SÃO PAULO, SP (FOLHAPRESS) – A derrota de Donald Trump nos EUA aumenta a sensação de isolamento do governo brasileiro nas Américas e enterra definitivamente o sonho de uma coalizão de direita no continente.
Em dezembro de 2018, antes mesmo da posse de Jair Bolsonaro na Presidência, o futuro parecia promissor para as lideranças da direita hemisférica reunidas em Foz do Iguaçu (PR), no que foi batizado de 1ª Cúpula Conservadoras das Américas.
Seu organizador e anfitrião era um dos filhos do presidente, o deputado federal Eduardo Bolsonaro (PSL-SP), o que emprestava à reunião um ar de evento semioficial.
Naquele momento, a Argentina era presidida por Mauricio Macri, enquanto o chileno Sebastián Piñera era visto como um possível modelo de líder conservador para Bolsonaro.

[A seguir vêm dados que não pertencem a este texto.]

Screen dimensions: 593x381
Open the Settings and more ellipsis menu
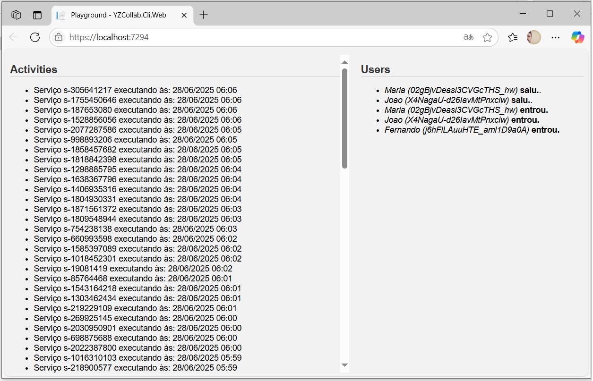coord(556,37)
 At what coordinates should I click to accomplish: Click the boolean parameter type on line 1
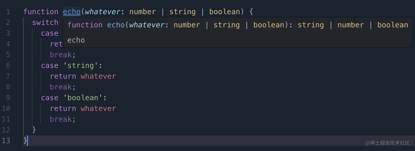pyautogui.click(x=225, y=12)
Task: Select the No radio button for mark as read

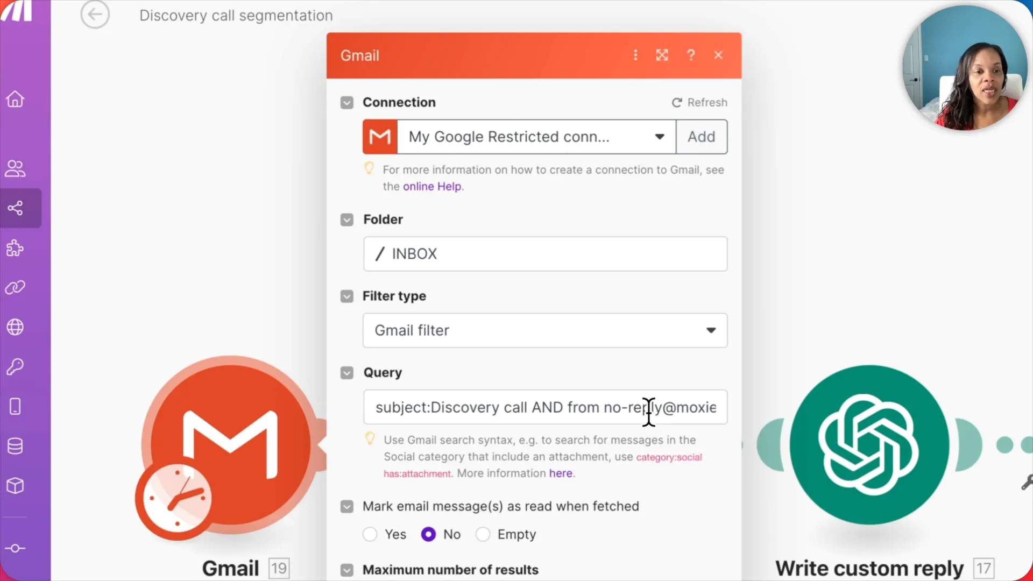Action: pyautogui.click(x=428, y=534)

Mais importante, obviamente, havia a força política de Trump pairando sobre a direita das Américas.
No mês seguinte, janeiro de 2019, o presidente da Assembleia Nacional da Venezuela, Juan Guaidó, declarou-se chefe de Estado e pareceu por um certo momento ser uma alternativa real ao regime chavista.

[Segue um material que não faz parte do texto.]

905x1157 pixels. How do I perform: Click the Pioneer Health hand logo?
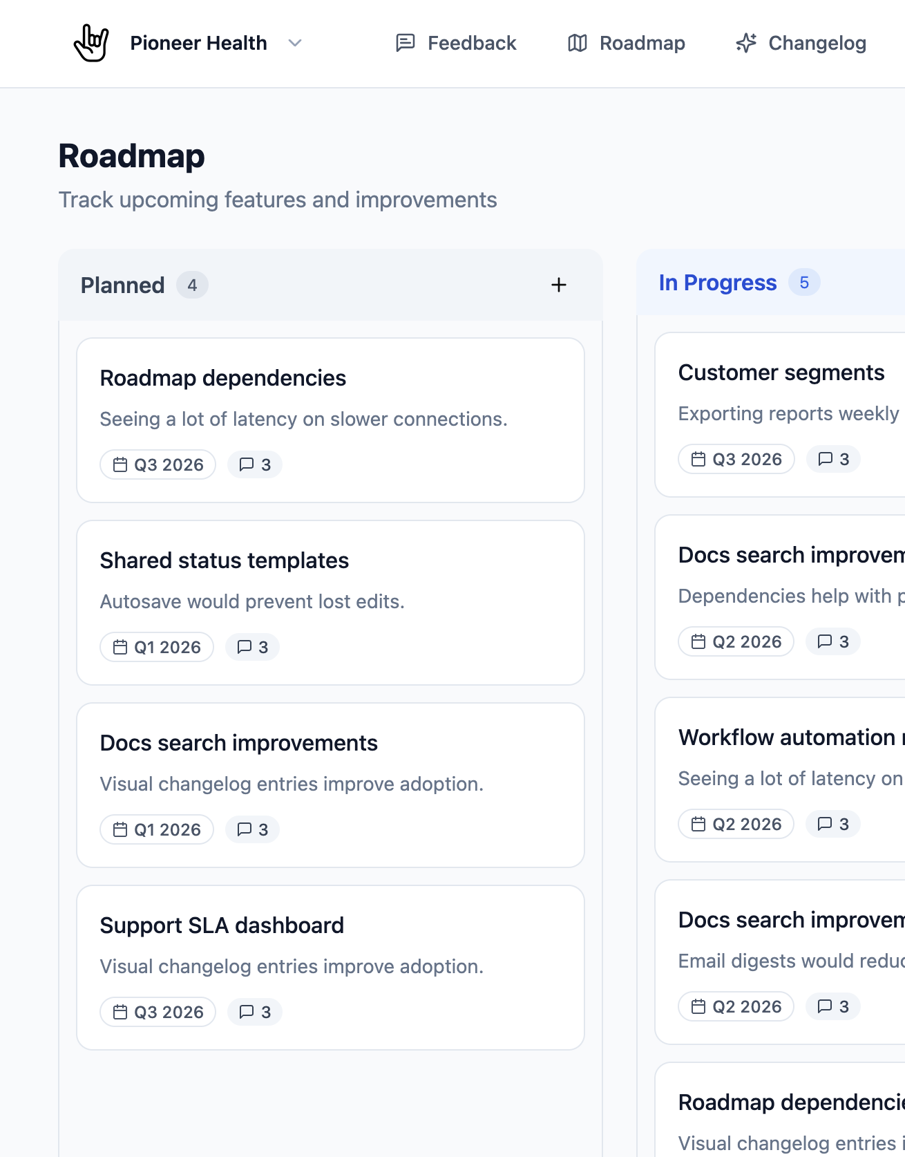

Num cenário em que controlasse Argentina, Brasil e Venezuela, a direita formaria uma espécie de cordão na América do Sul, inviabilizando a reedição da onda vermelha da primeira década deste século.
Em novembro de 2019, a direita avançou ainda mais uma casa, com a renúncia do presidente boliviano, Evo Morales, após pressão dos militares. Um dos expoentes da esquerda sul-americana, ele foi substituído por uma direitista até então pouco conhecida e de credenciais conservadoras inegáveis, Jeanine Añez.
Rapidamente, a nova presidente boliviana, ligada a movimentos evangélicos, e o governo Bolsonaro deram início a uma aliança com intensa afinidade ideológica.
No último ano, no entanto, a curva política se inverteu. Bolsonaro passou por um processo crescente de isolamento no continente, que culmina agora com a derrota do maior dos aliados, Trump.
“Bolsonaro, ao fazer torcida aberta por Trump, colocou-se numa posição de vulnerabilidade em sua política externa. [Joe] Biden já disse que não vai ter relação cordial com o Brasil se não houver reciprocidade”, diz Guilherme Casarões, professor de relações internacionais da Fundação Getulio Vargas.
Essa reciprocidade, segundo ele, passaria pela substituição de duas figuras-chave da política externa brasileira: o chanceler Ernesto Araújo e o ministro do Meio Ambiente, Ricardo Salles.
Para Casarões, a política externa do governo Bolsonaro é “muita narrativa, muita espuma e pouca ação”. “A estratégia agora é de tentar readequar a narrativa para fingir que o Trump não é tão importante”, diz.